Purpose of the Study:
- To develop and validate an interpretable machine learning (ML) model for predicting CT abnormalities in mTBI patients.
- To utilize routine laboratory data for guiding clinical decisions on CT scan utilization.
- To enhance the accuracy and efficiency of mTBI diagnosis.
Main Methods:
- A multicentre study involving retrospective and prospective cohorts with 1,196 mTBI patients.
- Collection of 51 routine clinical laboratory characteristics from electronic medical records within 24 hours of admission.
- Training and validation of seven ML algorithms, with feature selection and interpretation using SHapley Additive exPlanations (SHAP) and decision curve analysis (DCA).
Main Results:
- The Gradient Boosting Classifier (GBC) model achieved high predictive performance (AUC 0.932 in derivation, 0.926 internal, 0.904 external validation).

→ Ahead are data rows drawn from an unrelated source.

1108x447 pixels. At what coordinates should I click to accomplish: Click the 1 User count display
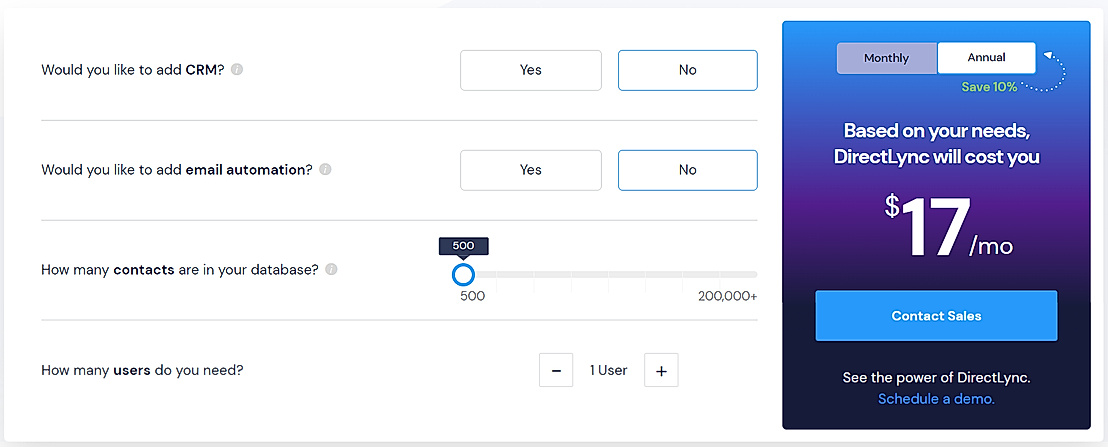[x=608, y=370]
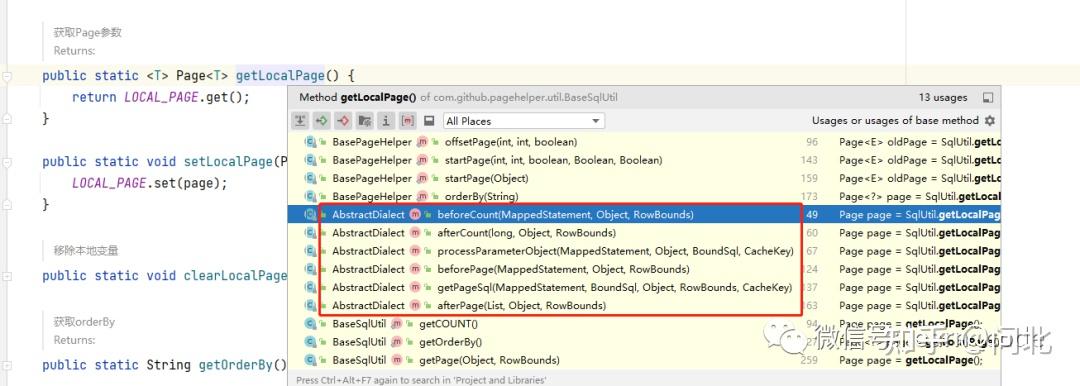Click the All Places dropdown arrow
The height and width of the screenshot is (386, 1080).
(x=596, y=121)
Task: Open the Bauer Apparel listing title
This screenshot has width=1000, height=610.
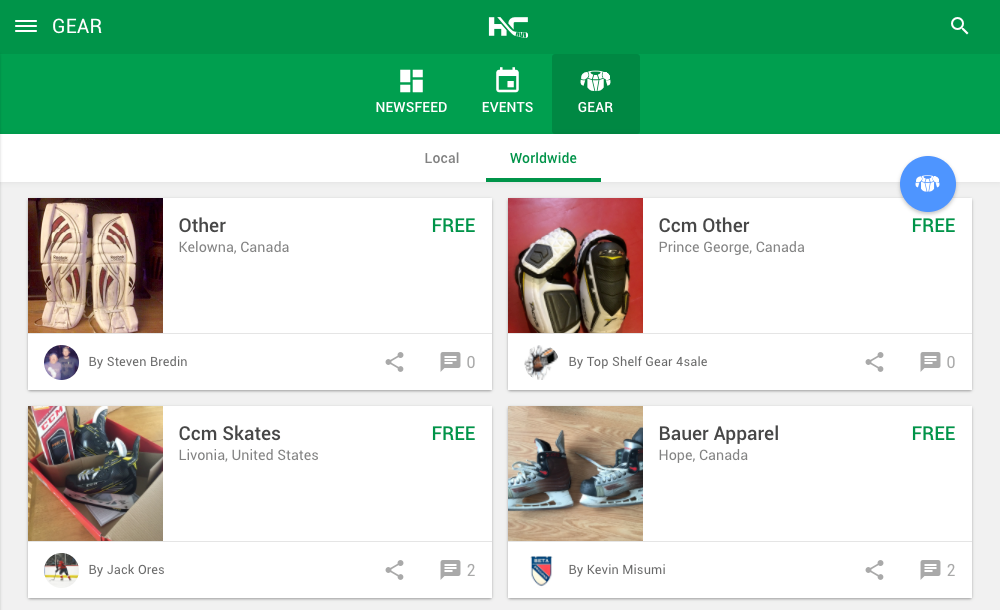Action: [x=718, y=434]
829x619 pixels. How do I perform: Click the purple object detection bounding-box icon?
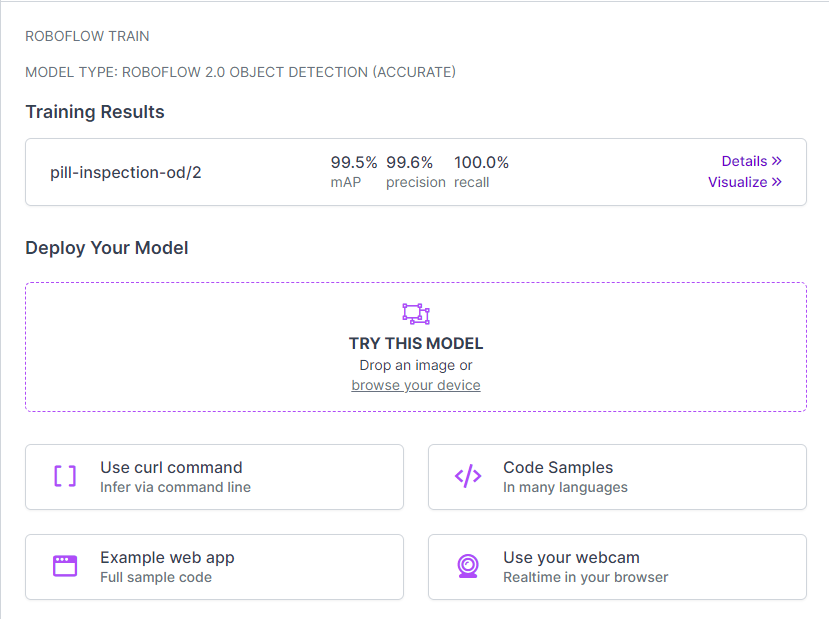point(415,313)
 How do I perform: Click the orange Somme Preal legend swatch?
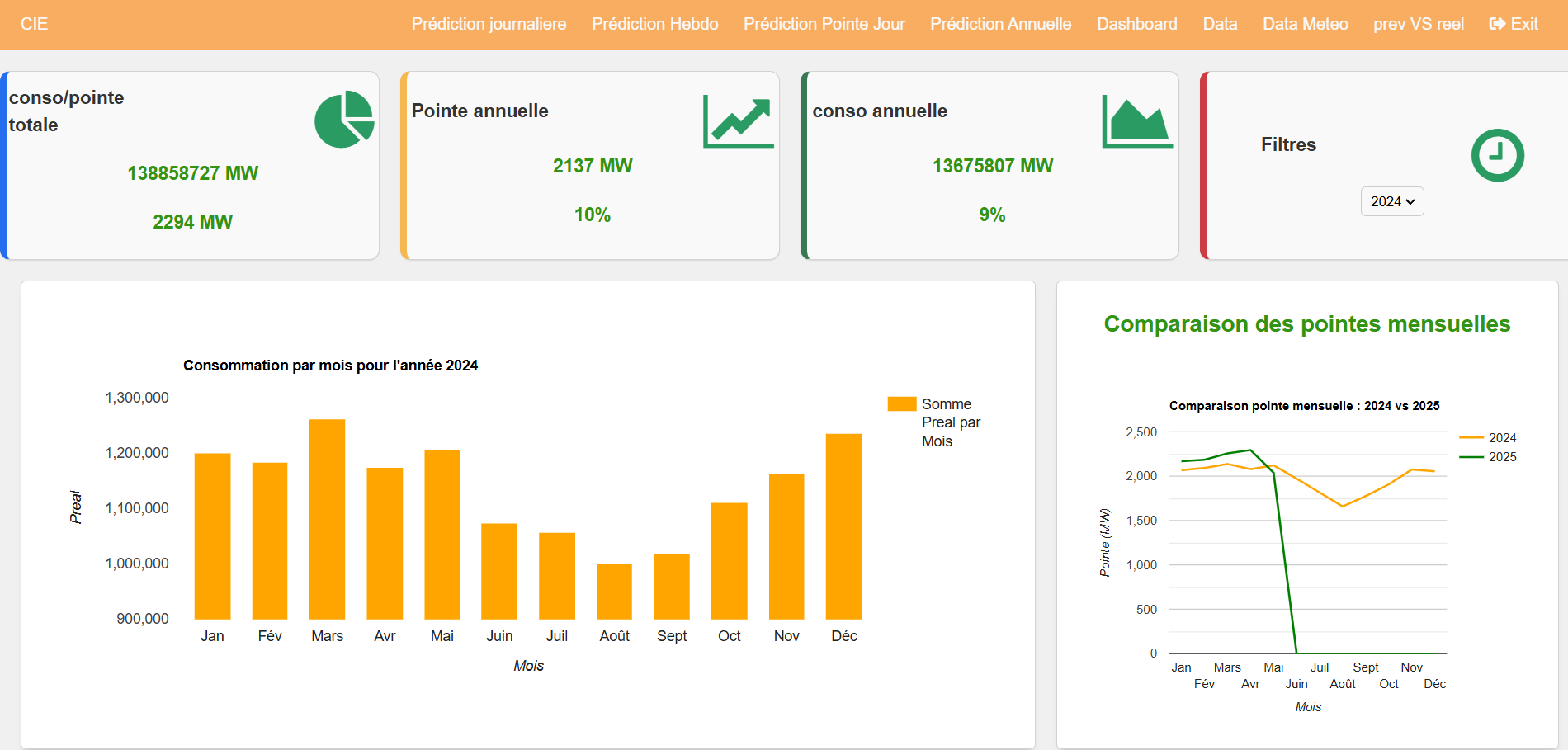pyautogui.click(x=901, y=403)
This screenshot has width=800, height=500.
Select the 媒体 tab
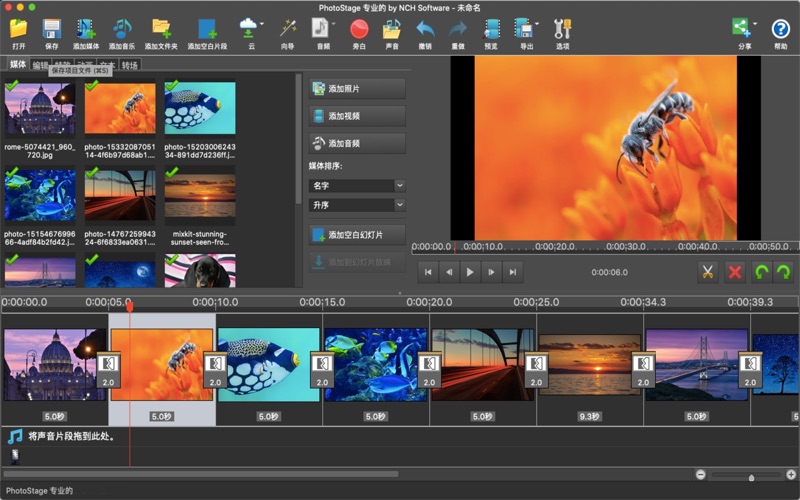click(x=17, y=65)
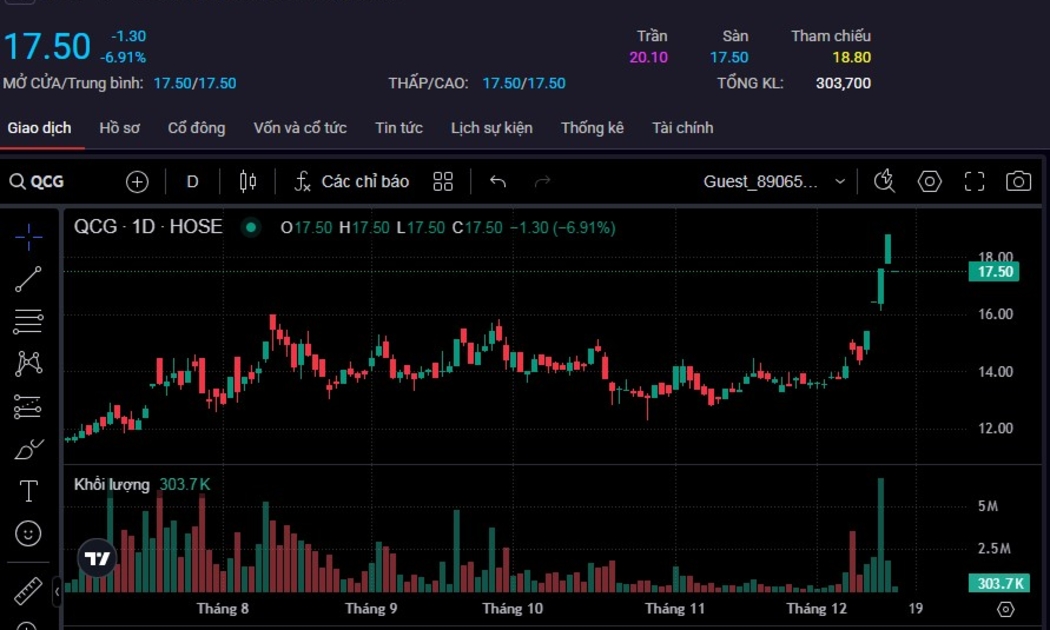1050x630 pixels.
Task: Undo the last chart action
Action: 498,181
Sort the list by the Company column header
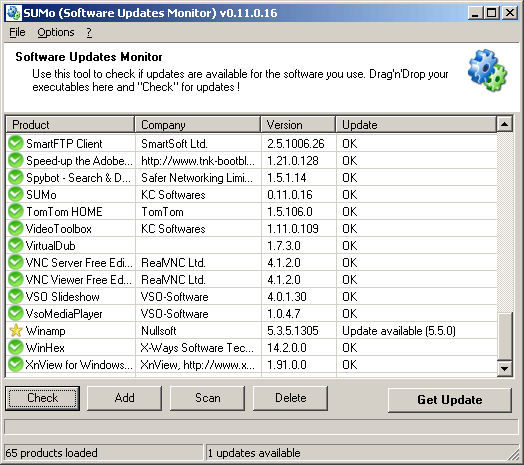The width and height of the screenshot is (524, 465). point(198,125)
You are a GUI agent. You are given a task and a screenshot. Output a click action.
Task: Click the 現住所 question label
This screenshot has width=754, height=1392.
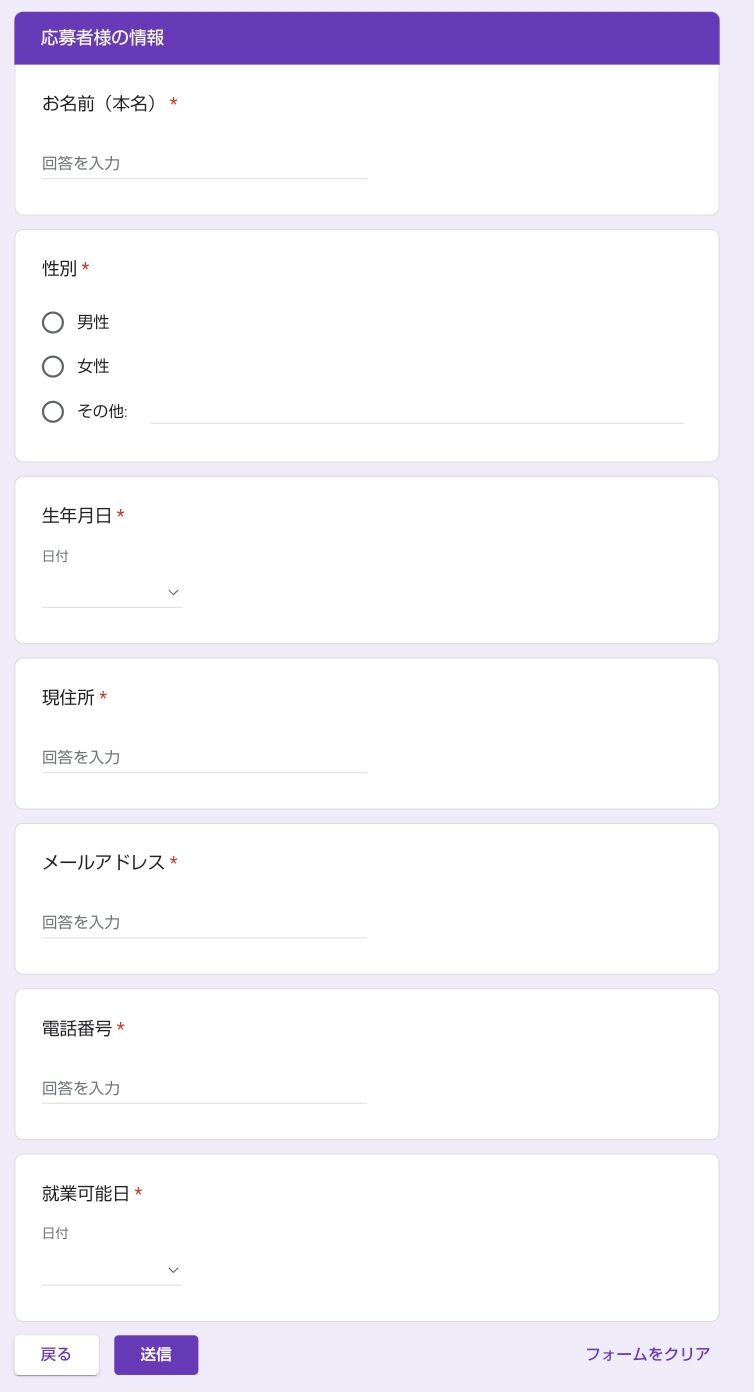[68, 697]
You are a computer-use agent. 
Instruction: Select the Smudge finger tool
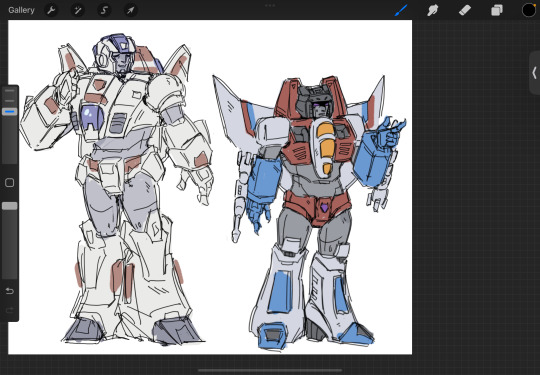coord(433,10)
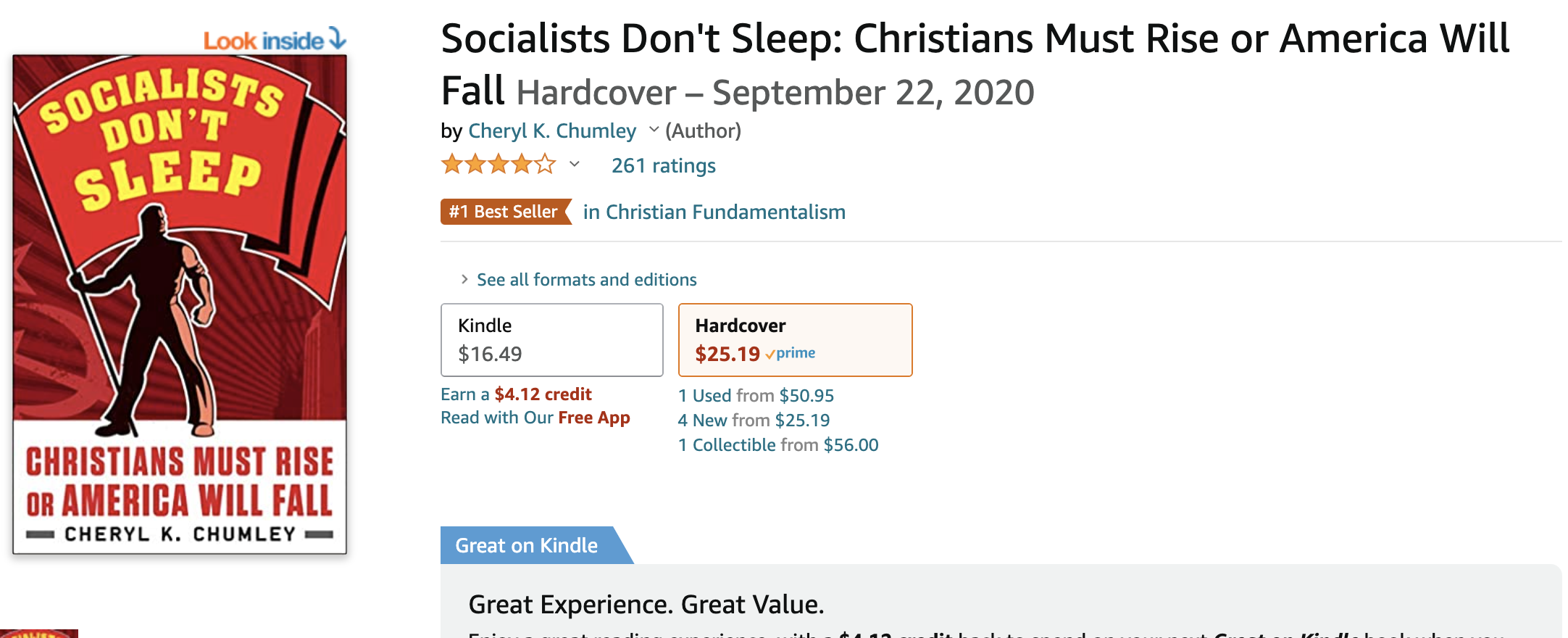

- The optimized GBC model, using 21 key laboratory features, outperformed traditional biomarkers GFAP and PGP9.5 in prospective validation (AUC 0.885).
- SHAP analysis identified D-dimer, lymphocyte count, neutrophil count, and hematocrit as significant predictors of CT abnormalities.
Conclusions:
- An interpretable ML model using routine laboratory data can accurately predict CT abnormalities in mTBI patients.
- The developed model offers significant clinical net benefits, supporting informed decisions on CT scan use.
- This approach enhances diagnostic accuracy, reduces unnecessary radiation exposure, and improves patient care pathways for mTBI.